È l’auspicio che avevo mentre scrivevo il romanzo.
Speravo che un ragazzo o una ragazza, leggendo questo libro, potesse sviluppare uno sguardo differente sui suoi genitori e arrivare a considerarli degli esseri umani, capendo che anche loro soffrono e si trovano spesso in difficoltà.
Non siamo solo quelli che vi danno la paghetta, che vi stirano le camicie o che vi accompagnano in piscina. È così che vi sembriamo quando siete adolescenti, perché l’adolescenza è, per definizione, il luogo dell’egoismo. Se non sei centrato su te stesso in quell’età lì, quando mai lo sarai?

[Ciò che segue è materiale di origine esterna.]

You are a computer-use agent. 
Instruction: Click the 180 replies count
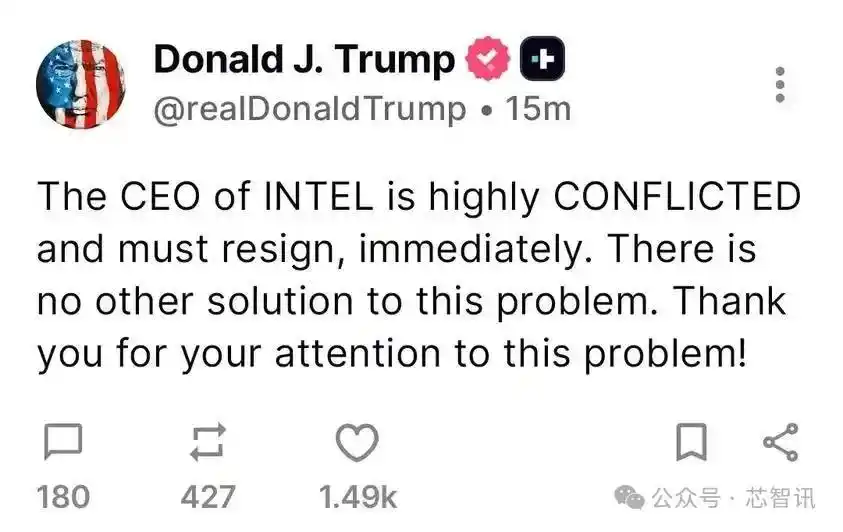pyautogui.click(x=63, y=497)

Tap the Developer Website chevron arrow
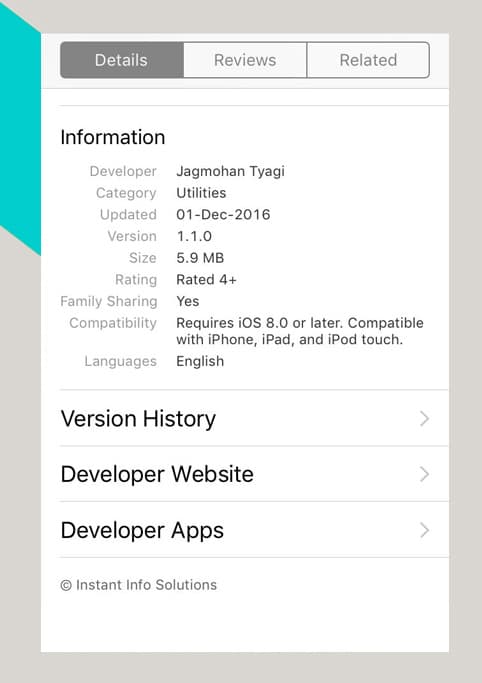[425, 474]
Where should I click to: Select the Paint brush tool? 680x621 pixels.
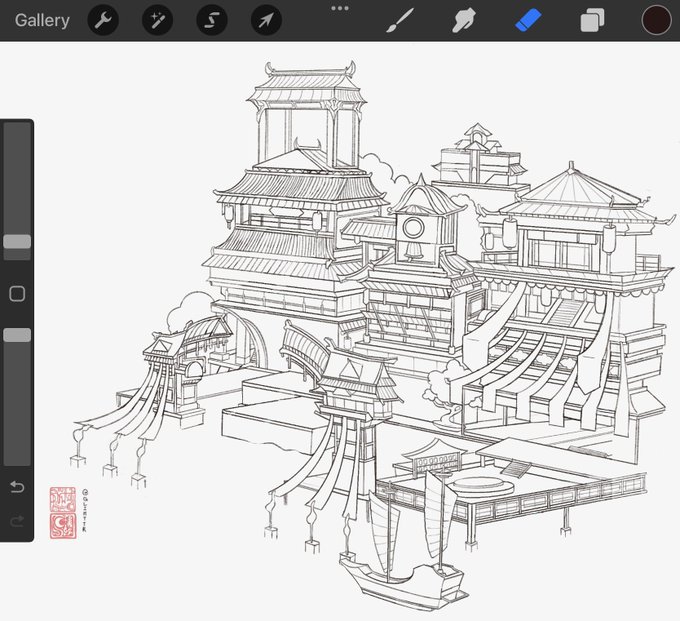[399, 20]
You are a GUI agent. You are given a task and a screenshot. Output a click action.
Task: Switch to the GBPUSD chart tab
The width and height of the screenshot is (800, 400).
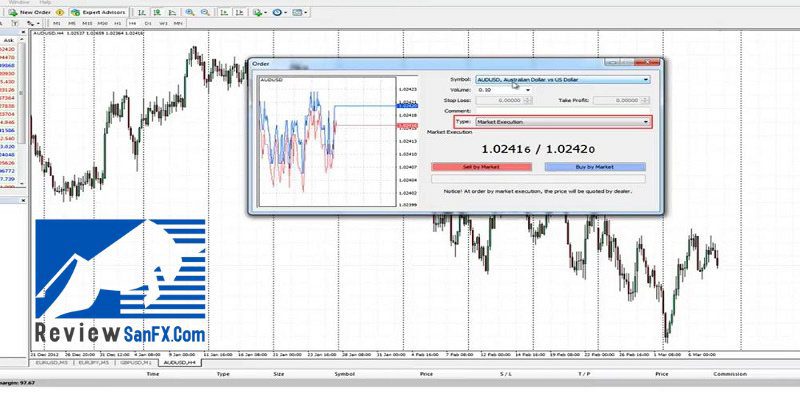pyautogui.click(x=132, y=362)

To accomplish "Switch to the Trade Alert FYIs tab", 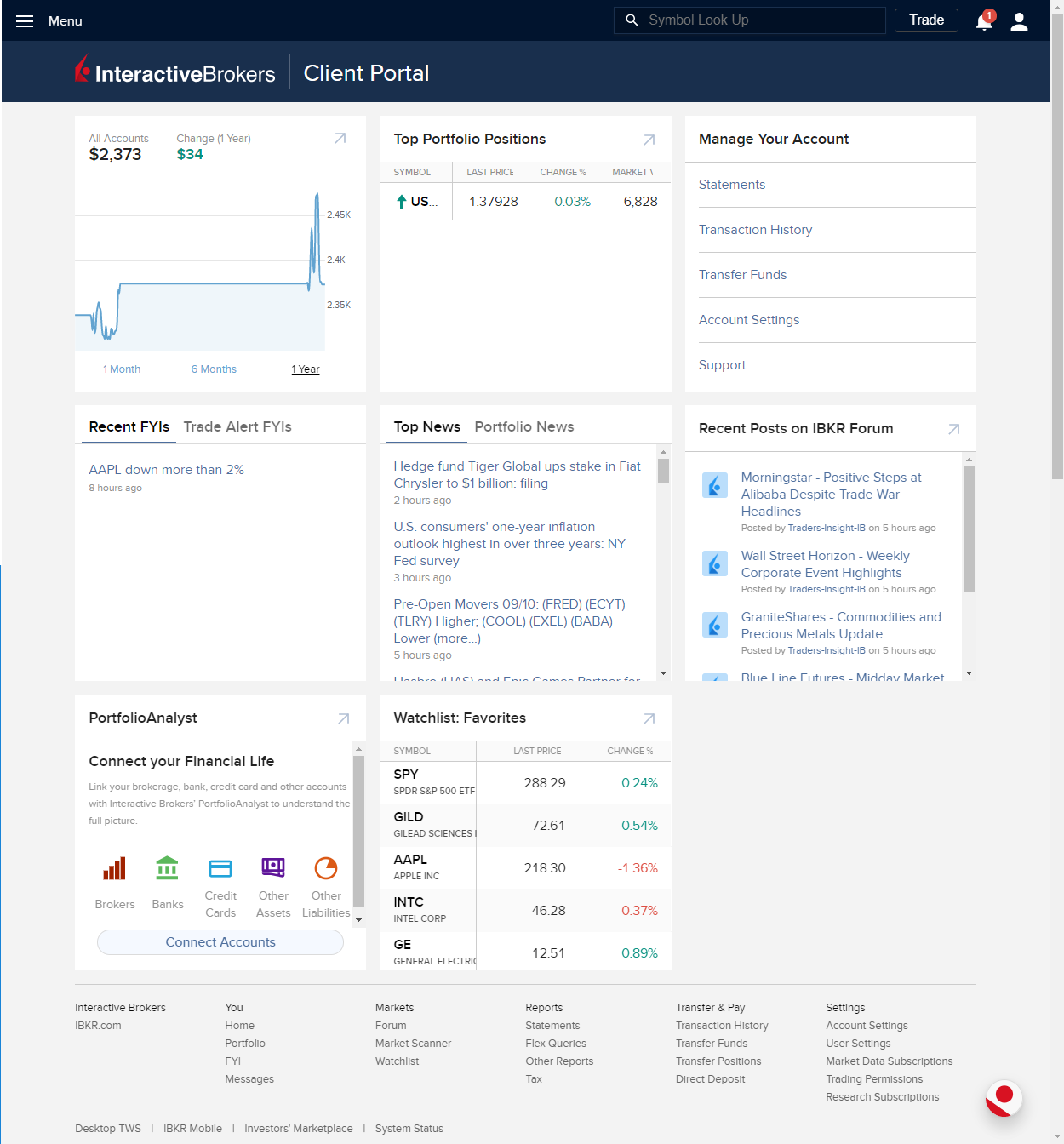I will pyautogui.click(x=237, y=426).
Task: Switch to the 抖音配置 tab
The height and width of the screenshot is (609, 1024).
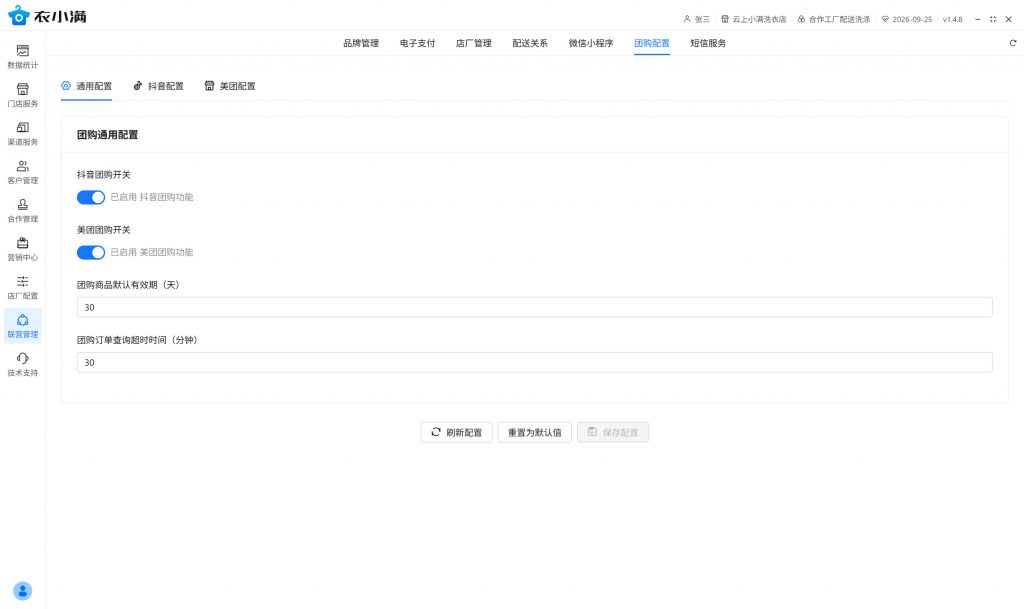Action: 159,86
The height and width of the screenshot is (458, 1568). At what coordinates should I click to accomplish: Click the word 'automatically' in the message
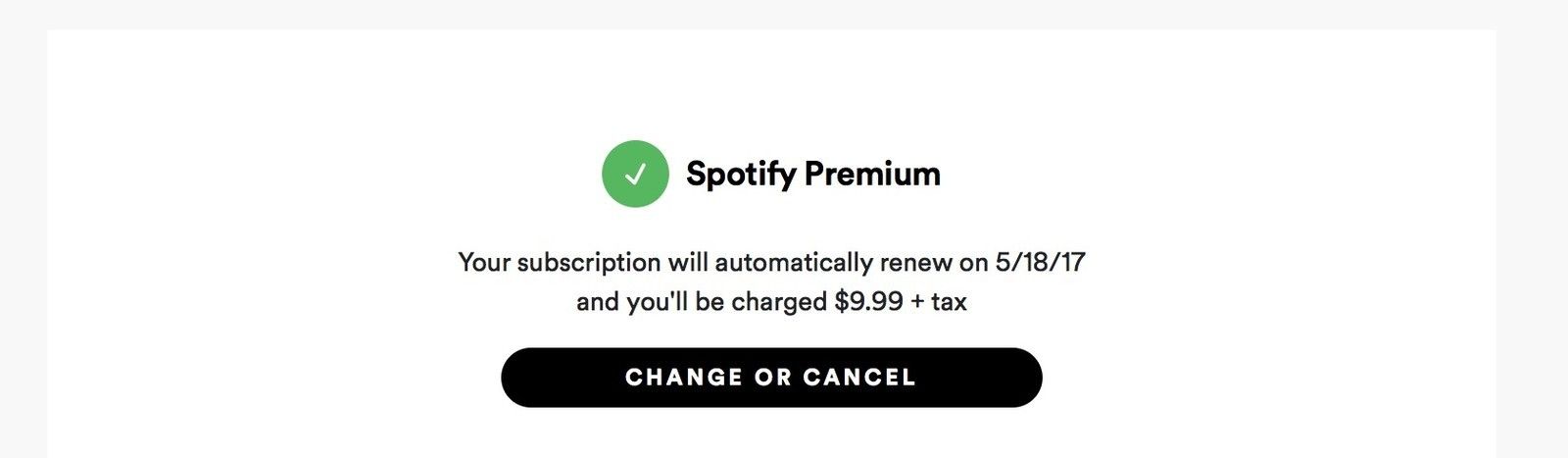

Però, allo stesso tempo, speravo che per un genitore questo romanzo potesse essere utile per maturare uno sguardo diverso su questa generazione giovanile iper-giudicata. Sembra che non vada mai bene nulla di ciò che fate.
Se organizzate i Fridays for future per protestare per l’ambiente – un tema che giustamente che vi sta molto a cuore – vi accusano di aver organizzato la manifestazione di venerdì o di sabato in modo da fare il weekend lungo.
Se siete ragazzi di ultima generazione che vanno a protestare in maniera più vibrante andando a imbrattare con della vernice lavabile le superfici di protezione delle opere d’arte, vi si accusa di essere degli incolti incivili che non hanno a cuore il valore della cultura. E naturalmente chi ve lo dice? Persone che vanno al museo tutti i giorni, no?
Se andate in piazza a manifestare, vi prendono a manganellate.
Ho un sospetto: in questo Paese, soprattutto in questo specifico momento storico, il problema non è ciò che i giovani fanno, ma il fatto di essere giovani.
Intervista a cura di Alexandra Bastari, con la collaborazione di Vittoria Ronchi.
(In copertina, Matteo Bussola e Mattia Cecchini al LabOratorio San Filippo Neri di Bologna; foto di Giovani Reporter).
L’intervista a Matteo Bussola sulla Neve in fondo al mare è stata realizzata in collaborazione con l’Oratorio di San Filippo Neri e Mismaonda.